## Compute in a polynomial ring

Let $p(x) = 2x^3 - 3x^2 + 4x - 5$ and let $q(x) = 7x^3 + 33x - 4$. In each of parts (a), (b), and (c), compute $p+q$ and $pq$ under the assumption that the coefficients of the two given polynomials are taken from the specified ring (where the integer coefficients are taken mod $n$ in parts (b) and (c)): (a) $R = \mathbb{Z}$, (b) $R = \mathbb{Z}/(2)$, $R = \mathbb{Z}/(3)$.

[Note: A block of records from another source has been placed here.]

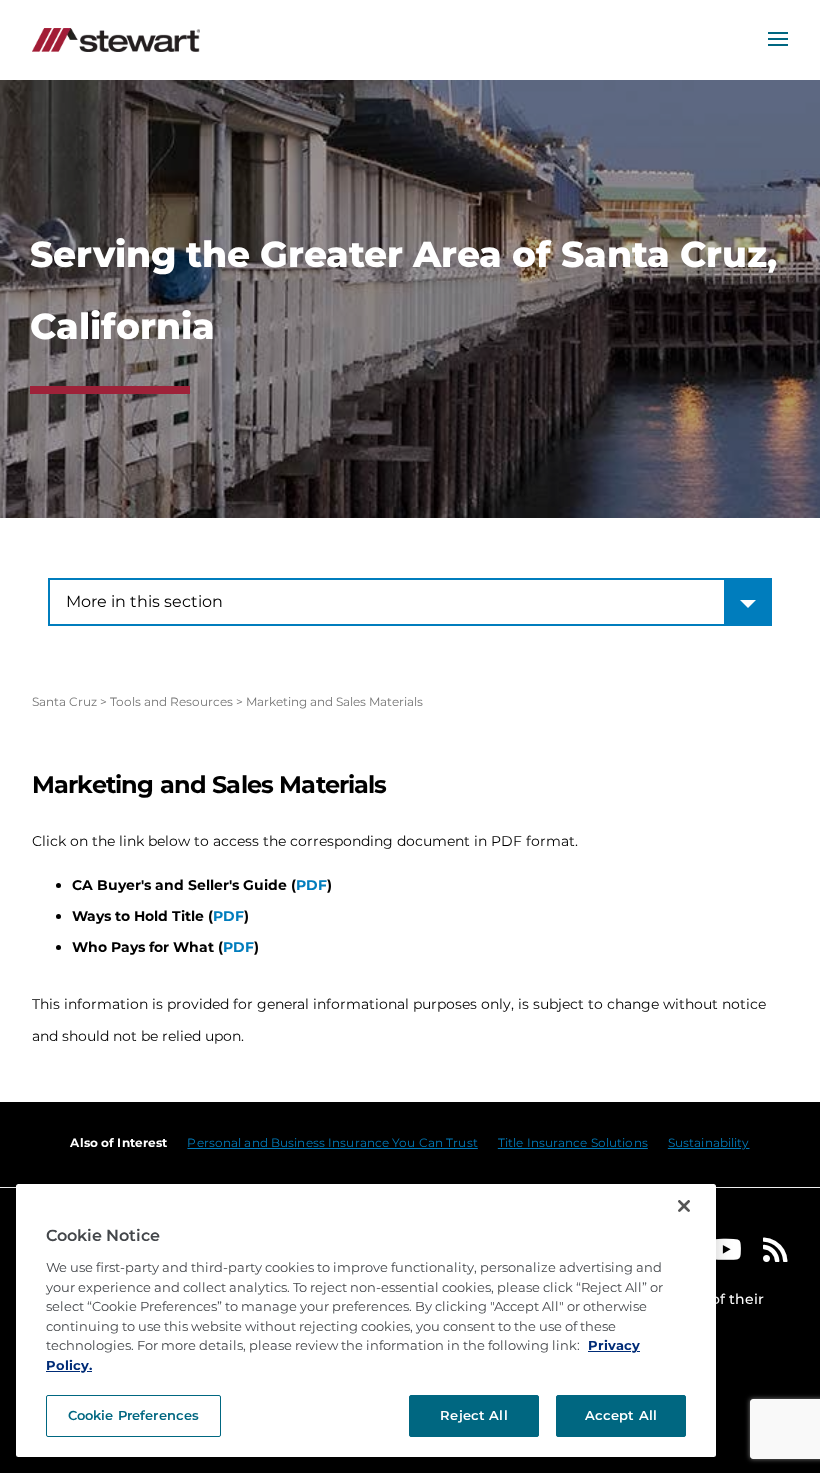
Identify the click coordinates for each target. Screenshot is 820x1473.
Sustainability (709, 1142)
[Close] (684, 1206)
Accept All (621, 1415)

1. Evidently, $p(x)+q(x) = 9x^3 - 3x^2 + 37x - 9$ and $p(x)q(x) = 14x^6 - 21x^5 + 94x^4$ $- 142 x^3 + 144 x^2 - 181 x + 20$.
2. In $\mathbb{Z}/(2)$, $p(x) = x^2 + 1$ and $q(x) = x^3 + x$. Evidently, $P(x) + q(x) = x^3 + x^2 + x + 1$ while $p(x)q(x) = x^5 + x$.
3. In $\mathbb{Z}/(3)$, $p(x) = 2x^3 + x + 1$ and $q(x) = x^3 + 2$. Evidently, $p(x) + q(x) = x$ while $p(x)q(x) = 2x^6 + x^4 + + 2x^3 2x + 2$.

• Danny  On November 26, 2011 at 12:37 am

can you please tell me why in part 3, the ciefficient of x^3 in q is 2? I thought it`s 1.

• nbloomf  On November 28, 2011 at 10:34 am

That was a mistake on my part. Thanks!